━━ Source data

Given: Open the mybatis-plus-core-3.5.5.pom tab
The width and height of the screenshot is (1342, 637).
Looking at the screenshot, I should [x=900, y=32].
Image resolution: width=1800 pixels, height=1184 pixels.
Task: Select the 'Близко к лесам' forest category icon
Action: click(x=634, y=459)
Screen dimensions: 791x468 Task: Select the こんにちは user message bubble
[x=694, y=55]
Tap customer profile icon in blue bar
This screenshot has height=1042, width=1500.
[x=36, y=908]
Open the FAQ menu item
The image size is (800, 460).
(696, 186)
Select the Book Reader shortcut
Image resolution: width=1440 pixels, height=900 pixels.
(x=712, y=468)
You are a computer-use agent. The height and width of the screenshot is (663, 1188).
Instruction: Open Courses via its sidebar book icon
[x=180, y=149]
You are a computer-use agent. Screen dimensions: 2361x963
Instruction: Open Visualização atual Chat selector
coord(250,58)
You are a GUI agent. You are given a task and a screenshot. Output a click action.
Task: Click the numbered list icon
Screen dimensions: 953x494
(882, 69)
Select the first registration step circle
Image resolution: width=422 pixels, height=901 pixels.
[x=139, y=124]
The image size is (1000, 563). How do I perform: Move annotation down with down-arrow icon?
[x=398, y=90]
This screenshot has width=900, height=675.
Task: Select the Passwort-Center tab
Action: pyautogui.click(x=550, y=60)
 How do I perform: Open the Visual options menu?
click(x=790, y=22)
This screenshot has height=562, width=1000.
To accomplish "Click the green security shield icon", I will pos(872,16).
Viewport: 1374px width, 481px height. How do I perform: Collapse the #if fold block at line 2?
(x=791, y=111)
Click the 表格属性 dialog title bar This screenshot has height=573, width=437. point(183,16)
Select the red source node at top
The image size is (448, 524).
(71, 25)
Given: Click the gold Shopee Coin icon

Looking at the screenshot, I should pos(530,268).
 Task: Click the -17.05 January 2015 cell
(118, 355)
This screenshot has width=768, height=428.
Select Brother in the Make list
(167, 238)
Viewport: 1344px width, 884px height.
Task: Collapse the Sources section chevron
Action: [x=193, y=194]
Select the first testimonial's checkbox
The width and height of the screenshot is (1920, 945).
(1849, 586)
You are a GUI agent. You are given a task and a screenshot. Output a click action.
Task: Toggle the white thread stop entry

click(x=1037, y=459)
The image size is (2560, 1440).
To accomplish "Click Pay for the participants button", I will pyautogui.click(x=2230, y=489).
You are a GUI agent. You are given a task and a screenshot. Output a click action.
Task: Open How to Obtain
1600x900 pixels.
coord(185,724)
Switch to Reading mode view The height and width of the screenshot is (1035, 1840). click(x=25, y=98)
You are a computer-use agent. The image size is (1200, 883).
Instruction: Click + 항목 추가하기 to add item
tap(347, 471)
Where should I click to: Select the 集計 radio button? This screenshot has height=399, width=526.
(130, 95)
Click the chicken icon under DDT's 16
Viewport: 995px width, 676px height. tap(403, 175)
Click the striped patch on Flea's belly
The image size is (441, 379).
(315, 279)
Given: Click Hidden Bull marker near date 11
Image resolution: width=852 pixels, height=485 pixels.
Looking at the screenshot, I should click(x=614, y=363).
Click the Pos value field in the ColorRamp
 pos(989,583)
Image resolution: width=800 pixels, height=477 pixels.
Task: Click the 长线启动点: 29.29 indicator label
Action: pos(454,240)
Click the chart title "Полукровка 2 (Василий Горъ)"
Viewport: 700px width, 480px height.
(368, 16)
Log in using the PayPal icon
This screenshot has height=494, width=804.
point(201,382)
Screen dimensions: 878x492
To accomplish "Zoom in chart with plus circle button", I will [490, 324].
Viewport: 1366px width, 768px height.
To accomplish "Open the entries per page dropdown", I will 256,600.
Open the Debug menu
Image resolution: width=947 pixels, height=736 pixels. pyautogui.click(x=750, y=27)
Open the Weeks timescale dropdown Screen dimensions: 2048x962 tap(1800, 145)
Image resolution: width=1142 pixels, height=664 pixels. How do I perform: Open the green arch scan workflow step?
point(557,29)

━━━━

Exercise instructions:
Word for word, write out every entry shown above.

Exercise answer:
Given: Open the mybatis-plus-core-3.5.5.pom tab
The width and height of the screenshot is (1342, 637).
Looking at the screenshot, I should [x=900, y=32].
Image resolution: width=1800 pixels, height=1184 pixels.
Task: Select the 'Близко к лесам' forest category icon
Action: click(x=634, y=459)
Screen dimensions: 791x468 Task: Select the こんにちは user message bubble
[x=694, y=55]
Tap customer profile icon in blue bar
This screenshot has height=1042, width=1500.
[x=36, y=908]
Open the FAQ menu item
The image size is (800, 460).
(696, 186)
Select the Book Reader shortcut
Image resolution: width=1440 pixels, height=900 pixels.
(x=712, y=468)
You are a computer-use agent. The height and width of the screenshot is (663, 1188).
Instruction: Open Courses via its sidebar book icon
[x=180, y=149]
You are a computer-use agent. Screen dimensions: 2361x963
Instruction: Open Visualização atual Chat selector
coord(250,58)
You are a GUI agent. You are given a task and a screenshot. Output a click action.
Task: Click the numbered list icon
Screen dimensions: 953x494
(882, 69)
Select the first registration step circle
Image resolution: width=422 pixels, height=901 pixels.
[x=139, y=124]
The image size is (1000, 563). How do I perform: Move annotation down with down-arrow icon?
[x=398, y=90]
This screenshot has width=900, height=675.
Task: Select the Passwort-Center tab
Action: pyautogui.click(x=550, y=60)
 How do I perform: Open the Visual options menu?
click(x=790, y=22)
This screenshot has height=562, width=1000.
To accomplish "Click the green security shield icon", I will pos(872,16).
Viewport: 1374px width, 481px height. How do I perform: Collapse the #if fold block at line 2?
(x=791, y=111)
Click the 表格属性 dialog title bar This screenshot has height=573, width=437. point(183,16)
Select the red source node at top
The image size is (448, 524).
(71, 25)
Given: Click the gold Shopee Coin icon

Looking at the screenshot, I should pos(530,268).
 Task: Click the -17.05 January 2015 cell
(118, 355)
This screenshot has width=768, height=428.
Select Brother in the Make list
(167, 238)
Viewport: 1344px width, 884px height.
Task: Collapse the Sources section chevron
Action: [x=193, y=194]
Select the first testimonial's checkbox
The width and height of the screenshot is (1920, 945).
(1849, 586)
You are a GUI agent. You are given a task and a screenshot. Output a click action.
Task: Toggle the white thread stop entry

click(x=1037, y=459)
The image size is (2560, 1440).
To accomplish "Click Pay for the participants button", I will pyautogui.click(x=2230, y=489).
You are a GUI agent. You are given a task and a screenshot. Output a click action.
Task: Open How to Obtain
1600x900 pixels.
coord(185,724)
Switch to Reading mode view The height and width of the screenshot is (1035, 1840). click(x=25, y=98)
You are a computer-use agent. The image size is (1200, 883).
Instruction: Click + 항목 추가하기 to add item
tap(347, 471)
Where should I click to: Select the 集計 radio button? This screenshot has height=399, width=526.
(130, 95)
Click the chicken icon under DDT's 16
Viewport: 995px width, 676px height. tap(403, 175)
Click the striped patch on Flea's belly
The image size is (441, 379).
(315, 279)
Given: Click Hidden Bull marker near date 11
Image resolution: width=852 pixels, height=485 pixels.
Looking at the screenshot, I should click(x=614, y=363).
Click the Pos value field in the ColorRamp
 pos(989,583)
Image resolution: width=800 pixels, height=477 pixels.
Task: Click the 长线启动点: 29.29 indicator label
Action: pos(454,240)
Click the chart title "Полукровка 2 (Василий Горъ)"
Viewport: 700px width, 480px height.
(368, 16)
Log in using the PayPal icon
This screenshot has height=494, width=804.
point(201,382)
Screen dimensions: 878x492
To accomplish "Zoom in chart with plus circle button", I will [490, 324].
Viewport: 1366px width, 768px height.
To accomplish "Open the entries per page dropdown", I will 256,600.
Open the Debug menu
Image resolution: width=947 pixels, height=736 pixels. pyautogui.click(x=750, y=27)
Open the Weeks timescale dropdown Screen dimensions: 2048x962 tap(1800, 145)
Image resolution: width=1142 pixels, height=664 pixels. How do I perform: Open the green arch scan workflow step?
point(557,29)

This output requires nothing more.